第18章 抬擔架行,步行送醫破困境
天剛亮,張月琴就蹲在床邊摸王阿公的手。手還是涼的,但脈搏比夜裡穩了些。她把熱水袋重新塞進被子裡,又往他嘴裡餵了半粒蘇合香丸。藥箱背在肩上,右手抓緊帶子,左手縮在袖口裡不敢動。
門外傳來腳步聲,踩得雪咯吱響。王阿公的侄子帶著兩個村民進來,手裡拿著兩根長竹竿和一卷麻繩。他們一句話沒說,就在屋簷下忙活起來。用竹竿做架,麻繩綁緊,中間鋪上乾草和舊毯子,再蓋一層油布防雪。擔架成了。

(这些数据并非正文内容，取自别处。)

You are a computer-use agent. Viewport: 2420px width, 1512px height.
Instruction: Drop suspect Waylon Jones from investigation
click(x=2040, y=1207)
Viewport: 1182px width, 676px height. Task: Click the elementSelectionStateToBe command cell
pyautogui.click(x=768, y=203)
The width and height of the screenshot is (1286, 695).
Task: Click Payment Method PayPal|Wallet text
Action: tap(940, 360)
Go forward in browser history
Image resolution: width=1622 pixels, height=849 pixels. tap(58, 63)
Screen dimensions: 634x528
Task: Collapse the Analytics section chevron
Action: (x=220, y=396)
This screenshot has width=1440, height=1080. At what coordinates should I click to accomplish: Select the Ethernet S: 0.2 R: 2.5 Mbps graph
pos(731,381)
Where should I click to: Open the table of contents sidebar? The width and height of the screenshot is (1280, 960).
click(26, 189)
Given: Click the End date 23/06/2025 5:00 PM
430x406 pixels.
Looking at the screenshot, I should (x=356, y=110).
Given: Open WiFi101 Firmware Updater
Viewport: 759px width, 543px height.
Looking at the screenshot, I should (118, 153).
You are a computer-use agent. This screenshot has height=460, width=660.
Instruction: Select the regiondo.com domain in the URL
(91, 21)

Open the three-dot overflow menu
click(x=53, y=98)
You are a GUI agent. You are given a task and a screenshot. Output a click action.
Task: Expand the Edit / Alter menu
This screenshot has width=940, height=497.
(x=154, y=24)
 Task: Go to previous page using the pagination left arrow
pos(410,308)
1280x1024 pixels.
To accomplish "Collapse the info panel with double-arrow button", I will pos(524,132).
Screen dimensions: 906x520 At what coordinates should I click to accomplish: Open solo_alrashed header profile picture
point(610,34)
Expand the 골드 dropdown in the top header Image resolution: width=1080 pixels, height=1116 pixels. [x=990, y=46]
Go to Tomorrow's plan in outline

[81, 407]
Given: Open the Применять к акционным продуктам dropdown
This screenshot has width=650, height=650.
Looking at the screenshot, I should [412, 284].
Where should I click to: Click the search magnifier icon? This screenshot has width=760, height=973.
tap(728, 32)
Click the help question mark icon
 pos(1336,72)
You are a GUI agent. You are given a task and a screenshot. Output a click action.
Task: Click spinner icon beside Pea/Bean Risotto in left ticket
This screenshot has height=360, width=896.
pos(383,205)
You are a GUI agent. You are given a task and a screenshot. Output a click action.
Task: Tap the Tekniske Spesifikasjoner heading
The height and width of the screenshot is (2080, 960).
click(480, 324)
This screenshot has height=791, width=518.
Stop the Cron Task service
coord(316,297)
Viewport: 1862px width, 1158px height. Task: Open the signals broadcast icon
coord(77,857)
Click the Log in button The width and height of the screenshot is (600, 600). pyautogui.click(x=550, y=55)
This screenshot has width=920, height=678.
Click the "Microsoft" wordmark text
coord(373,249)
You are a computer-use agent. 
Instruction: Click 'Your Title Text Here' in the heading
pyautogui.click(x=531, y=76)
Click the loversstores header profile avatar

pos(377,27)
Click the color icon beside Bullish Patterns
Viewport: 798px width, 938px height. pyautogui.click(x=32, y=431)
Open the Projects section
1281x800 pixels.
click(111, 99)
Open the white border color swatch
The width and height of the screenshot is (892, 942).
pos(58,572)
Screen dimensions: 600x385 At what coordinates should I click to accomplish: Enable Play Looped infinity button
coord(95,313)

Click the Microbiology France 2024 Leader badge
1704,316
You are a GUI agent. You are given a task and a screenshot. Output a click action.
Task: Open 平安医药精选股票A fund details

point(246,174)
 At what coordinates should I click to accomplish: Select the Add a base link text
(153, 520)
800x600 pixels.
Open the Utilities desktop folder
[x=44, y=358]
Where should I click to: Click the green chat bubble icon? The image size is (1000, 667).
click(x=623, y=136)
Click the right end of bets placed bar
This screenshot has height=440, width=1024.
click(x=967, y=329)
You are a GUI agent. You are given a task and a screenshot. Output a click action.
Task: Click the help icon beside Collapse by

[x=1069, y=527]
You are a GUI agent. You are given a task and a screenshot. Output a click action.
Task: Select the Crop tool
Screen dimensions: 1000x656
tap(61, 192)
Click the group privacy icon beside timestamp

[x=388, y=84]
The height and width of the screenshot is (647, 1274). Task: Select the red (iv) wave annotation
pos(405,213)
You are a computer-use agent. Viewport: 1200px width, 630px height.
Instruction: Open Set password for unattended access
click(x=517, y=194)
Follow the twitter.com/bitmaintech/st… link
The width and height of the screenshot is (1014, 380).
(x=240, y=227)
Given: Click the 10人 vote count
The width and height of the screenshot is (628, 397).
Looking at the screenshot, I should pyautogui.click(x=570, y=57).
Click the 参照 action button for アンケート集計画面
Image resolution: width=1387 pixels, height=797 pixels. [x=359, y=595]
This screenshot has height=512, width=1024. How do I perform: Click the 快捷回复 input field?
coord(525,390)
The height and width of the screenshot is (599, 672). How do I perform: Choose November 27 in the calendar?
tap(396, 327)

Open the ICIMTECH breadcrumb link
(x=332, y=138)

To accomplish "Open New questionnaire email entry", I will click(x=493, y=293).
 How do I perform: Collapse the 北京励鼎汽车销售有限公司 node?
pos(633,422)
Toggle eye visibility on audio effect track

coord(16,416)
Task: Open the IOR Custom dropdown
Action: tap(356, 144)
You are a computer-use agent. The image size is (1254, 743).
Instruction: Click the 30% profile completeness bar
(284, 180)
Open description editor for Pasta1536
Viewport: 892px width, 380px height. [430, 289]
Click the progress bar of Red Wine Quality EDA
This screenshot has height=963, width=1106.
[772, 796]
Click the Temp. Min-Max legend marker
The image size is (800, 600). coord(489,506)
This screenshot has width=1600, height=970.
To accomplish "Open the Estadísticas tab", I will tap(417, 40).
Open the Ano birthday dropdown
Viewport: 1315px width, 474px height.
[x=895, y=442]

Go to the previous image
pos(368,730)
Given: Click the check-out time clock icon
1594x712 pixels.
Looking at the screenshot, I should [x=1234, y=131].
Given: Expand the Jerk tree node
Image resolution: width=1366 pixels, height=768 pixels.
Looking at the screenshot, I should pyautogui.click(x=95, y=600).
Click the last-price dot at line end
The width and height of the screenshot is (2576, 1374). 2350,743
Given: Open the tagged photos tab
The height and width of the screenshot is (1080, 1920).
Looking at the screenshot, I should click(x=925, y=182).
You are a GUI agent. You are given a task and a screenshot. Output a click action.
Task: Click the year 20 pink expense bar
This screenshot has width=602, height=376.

張月琴站起身,走到門口看了看天。雪小了,風還在刮。地上一片白,昨夜回來時踩出的腳印已經被新雪蓋住大半,但她記得那條路。主道往東拐,過塌牛棚,沿著結冰的小溪走,就能接上通往鎮上的土路。
“準備好了。”一個村民低聲說。
四個人一起動手,把王阿公慢慢抬上擔架。他閉著眼,呼吸淺,胸口起伏不大。張月琴拿繃帶把他頭固定好,又用棉被裹緊全身,只露出鼻子和嘴。她站在旁邊看了一會兒,點點頭:“走吧。”
她走在最前面,右手挎著藥箱,左臂貼著身體不動。第一個抬擔架的是王阿公的侄子,另一個村民跟在他後面。兩人抬前頭,剩下一人在後頭託著。雪很深,一腳踩下去,小腿全陷進去。每走一步都得用力拔腿。
走出院子,拐上村道。風迎面吹來,打在臉上像刀割。張月琴低著頭,眼睛盯著前方地面。她一邊走一邊數步子,十步一停,回頭看看擔架有沒有晃得太厲害。王阿公的臉色沒變,嘴唇還是發青,但呼吸沒亂。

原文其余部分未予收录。